:: WHAT TO DO ::
When you reach the line containing "D-Lactate Free Probiotic" in the entries below, start writing out each line exactly, and stop after the line containing "[Kawaii Kon 2026 Feedback Form!] (687, 1355)".

:: MATERIALS PROVIDED ::
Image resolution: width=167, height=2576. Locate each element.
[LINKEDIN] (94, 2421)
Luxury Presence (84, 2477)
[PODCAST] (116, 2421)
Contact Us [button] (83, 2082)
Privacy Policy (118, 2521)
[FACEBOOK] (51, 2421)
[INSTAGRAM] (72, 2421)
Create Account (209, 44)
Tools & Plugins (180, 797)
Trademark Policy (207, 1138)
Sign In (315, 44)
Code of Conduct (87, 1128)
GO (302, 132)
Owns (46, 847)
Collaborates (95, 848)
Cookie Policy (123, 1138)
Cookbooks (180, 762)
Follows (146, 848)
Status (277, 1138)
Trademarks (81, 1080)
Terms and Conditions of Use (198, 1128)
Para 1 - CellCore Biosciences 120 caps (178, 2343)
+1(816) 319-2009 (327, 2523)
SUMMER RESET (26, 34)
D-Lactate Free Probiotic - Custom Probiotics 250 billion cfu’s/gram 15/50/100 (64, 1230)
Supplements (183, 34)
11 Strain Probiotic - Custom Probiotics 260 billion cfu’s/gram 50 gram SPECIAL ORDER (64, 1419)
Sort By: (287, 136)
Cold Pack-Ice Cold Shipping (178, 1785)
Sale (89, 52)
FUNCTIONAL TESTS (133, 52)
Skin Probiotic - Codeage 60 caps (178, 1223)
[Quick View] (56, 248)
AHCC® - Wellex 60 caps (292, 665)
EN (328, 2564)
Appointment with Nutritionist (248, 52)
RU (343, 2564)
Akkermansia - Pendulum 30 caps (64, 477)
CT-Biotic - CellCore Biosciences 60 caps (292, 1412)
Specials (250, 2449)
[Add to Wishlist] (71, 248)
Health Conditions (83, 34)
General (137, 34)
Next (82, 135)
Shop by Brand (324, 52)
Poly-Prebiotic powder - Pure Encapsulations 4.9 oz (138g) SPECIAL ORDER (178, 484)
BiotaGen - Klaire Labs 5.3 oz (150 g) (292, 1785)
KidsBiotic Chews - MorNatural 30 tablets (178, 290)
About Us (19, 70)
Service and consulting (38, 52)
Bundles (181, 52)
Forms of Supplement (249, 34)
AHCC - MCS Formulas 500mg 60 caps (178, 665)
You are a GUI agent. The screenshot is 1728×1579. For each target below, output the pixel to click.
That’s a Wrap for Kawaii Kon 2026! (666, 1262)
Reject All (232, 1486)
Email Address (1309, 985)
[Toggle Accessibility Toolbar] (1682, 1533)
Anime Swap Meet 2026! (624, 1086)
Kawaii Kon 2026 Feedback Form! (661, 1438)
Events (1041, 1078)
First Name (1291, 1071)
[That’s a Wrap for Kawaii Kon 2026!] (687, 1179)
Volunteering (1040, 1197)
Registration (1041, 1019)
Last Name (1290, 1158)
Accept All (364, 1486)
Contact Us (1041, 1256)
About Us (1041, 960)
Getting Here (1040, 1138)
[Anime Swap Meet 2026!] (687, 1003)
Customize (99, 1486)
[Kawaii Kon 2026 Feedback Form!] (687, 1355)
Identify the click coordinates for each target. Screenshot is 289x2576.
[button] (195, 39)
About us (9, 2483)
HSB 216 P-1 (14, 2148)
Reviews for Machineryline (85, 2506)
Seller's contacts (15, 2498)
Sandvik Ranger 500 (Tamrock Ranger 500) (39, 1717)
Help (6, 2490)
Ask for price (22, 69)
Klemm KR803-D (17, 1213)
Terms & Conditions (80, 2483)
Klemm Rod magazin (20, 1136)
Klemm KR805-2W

:: RESULT ::
D-Lactate Free Probiotic - Custom Probiotics 250 billion cfu’s/gram 15/50/100 (64, 1230)
Supplements (183, 34)
11 Strain Probiotic - Custom Probiotics 260 billion cfu’s/gram 50 gram SPECIAL ORDER (64, 1419)
Sort By: (287, 136)
Cold Pack-Ice Cold Shipping (178, 1785)
Sale (89, 52)
FUNCTIONAL TESTS (133, 52)
Skin Probiotic - Codeage 60 caps (178, 1223)
[Quick View] (56, 248)
AHCC® - Wellex 60 caps (292, 665)
EN (328, 2564)
Appointment with Nutritionist (248, 52)
RU (343, 2564)
Akkermansia - Pendulum 30 caps (64, 477)
CT-Biotic - CellCore Biosciences 60 caps (292, 1412)
Specials (250, 2449)
[Add to Wishlist] (71, 248)
Health Conditions (83, 34)
General (137, 34)
Next (82, 135)
Shop by Brand (324, 52)
Poly-Prebiotic powder - Pure Encapsulations 4.9 oz (138g) SPECIAL ORDER (178, 484)
BiotaGen - Klaire Labs 5.3 oz (150 g) (292, 1785)
KidsBiotic Chews - MorNatural 30 tablets (178, 290)
About Us (19, 70)
Service and consulting (38, 52)
Bundles (181, 52)
Forms of Supplement (249, 34)
AHCC - MCS Formulas 500mg 60 caps (178, 665)
You are a GUI agent. The screenshot is 1728×1579. For each target below, output the pixel to click.
That’s a Wrap for Kawaii Kon 2026! (666, 1262)
Reject All (232, 1486)
Email Address (1309, 985)
[Toggle Accessibility Toolbar] (1682, 1533)
Anime Swap Meet 2026! (624, 1086)
Kawaii Kon 2026 Feedback Form! (661, 1438)
Events (1041, 1078)
First Name (1291, 1071)
[That’s a Wrap for Kawaii Kon 2026!] (687, 1179)
Volunteering (1040, 1197)
Registration (1041, 1019)
Last Name (1290, 1158)
Accept All (364, 1486)
Contact Us (1041, 1256)
About Us (1041, 960)
Getting Here (1040, 1138)
[Anime Swap Meet 2026!] (687, 1003)
Customize (99, 1486)
[Kawaii Kon 2026 Feedback Form!] (687, 1355)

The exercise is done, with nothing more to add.